And then I did Skill-walk in my dreams, to a most disturbing scene. Nettle sat and chatted with Tintaglia on a grassy hillside. I knew it was a dream of Nettle's making, for never had flowers blossomed so brightly, nor bloomed so evenly throughout the grass. It reminded me of a carefully worked tapestry. The dragon was the size of a horse, and crouched in a way that was not quite threatening. I stepped into the dream. Nettle's back was very straight and her voice nearly brittle as she demanded of the dragon, “And what has any of that to do with me?”
And in a silent aside to me, Why did you delay? Didn't you feel me summoning you?
“I can hear that, you know,” Tintaglia pointed out calmly. “And he did not hear you summoning him because I did not wish him to. So, you see, you are quite alone, if I decide you are.” The dragon suddenly turned her cold gaze on me. Beauty had fled her reptile eyes, leaving them spinning gems of fury. “A fact that does not escape you, either, I assume.”
“What do you want?” I demanded of her.
“You know what I want. I want to know what you know of a black dragon. Is he real? Does another dragon, grown and whole, still exist in the world?”
“I don't know,” I answered her truthfully. I could feel her mind plucking at mine, trying to get past the words I gave her to see if I was hiding anything. It was like having cold rat feet run over you in a prison cell at night. Then she seized that memory and tried to turn it against me. I slammed my walls tighter. Unfortunately that meant that Nettle was also outside them. They both became like shadows dimly cast on a wavering curtain.
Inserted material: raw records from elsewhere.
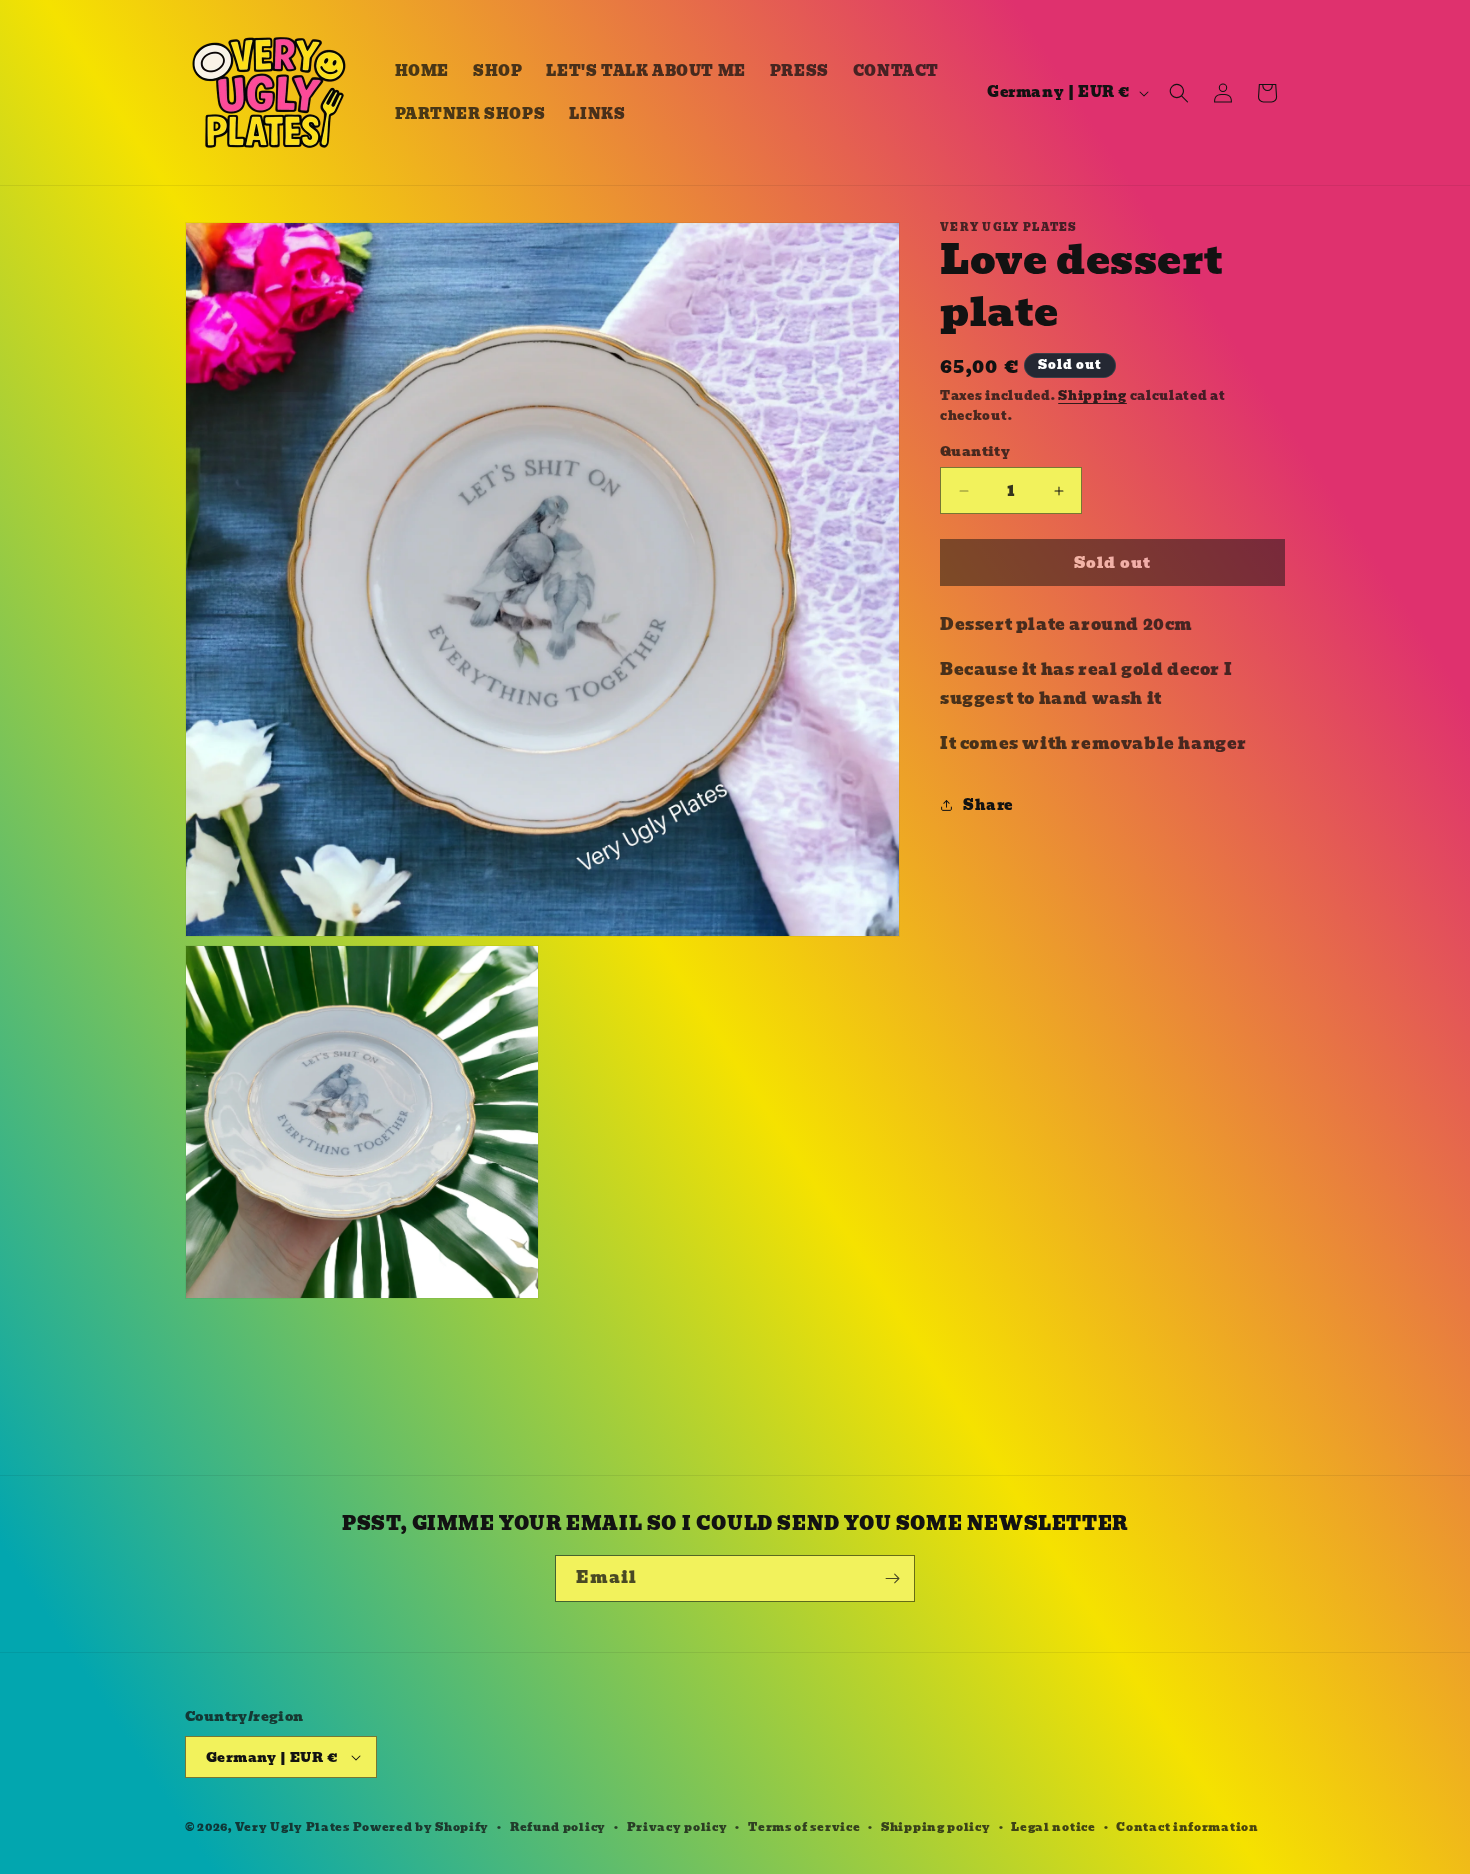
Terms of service (804, 1827)
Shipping (1092, 395)
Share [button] (988, 805)
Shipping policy (936, 1827)
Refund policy (558, 1827)
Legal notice (1053, 1827)
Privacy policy (677, 1827)
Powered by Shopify (421, 1827)
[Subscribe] (892, 1578)
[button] (1179, 93)
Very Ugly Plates (292, 1827)
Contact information (1187, 1827)
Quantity (975, 452)
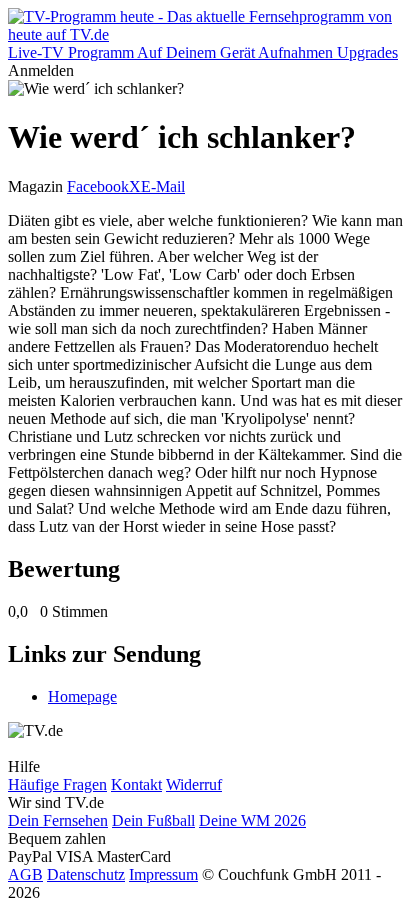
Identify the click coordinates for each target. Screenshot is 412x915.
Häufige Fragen (57, 784)
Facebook (98, 186)
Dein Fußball (153, 820)
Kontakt (136, 784)
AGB (25, 874)
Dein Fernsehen (58, 820)
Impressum (163, 874)
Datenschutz (86, 874)
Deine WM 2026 (252, 820)
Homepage (82, 696)
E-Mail (163, 186)
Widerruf (194, 784)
Tintaglia spoke, and her voice reached me like a whisper of doom. “Accept that your kind will serve mine. It is the natural order of things. Serve me in this and I will see that you and yours prosper. Defy me, and you and yours will be swept aside.” Suddenly the image of the dragon loomed large and towered over Nettle. “Or devoured,” she offered knowingly.
Dread prickled at me. On some fundamental level, the dragon associated me with Nettle. Was it simply that she had always reached me through my daughter, or did she sense our kinship? Did it matter? My daughter was in danger, and it was my fault. Again. And I had no idea how to protect her.
It did not matter. A moment ago the flower-studded meadow had reminded me of a tapestry. Then Nettle abruptly stood up, bent and seized her dream, then shook it as if she sought to shake dust from a rug. The dragon's presence was flung from it and went spinning off into nothingness, dwindling as it went. In that nothingness, Nettle stood and wadded up her dream and tucked it into her apron pocket. I no longer knew where or what I was in her dream, but she sent the words to me. You'll have to learn to stand up to her and drive her off, not just curl up in a ball and hide. Remember, Shadow Wolf, that you are a wolf. Not a mouse. Or so I thought. She began to fade.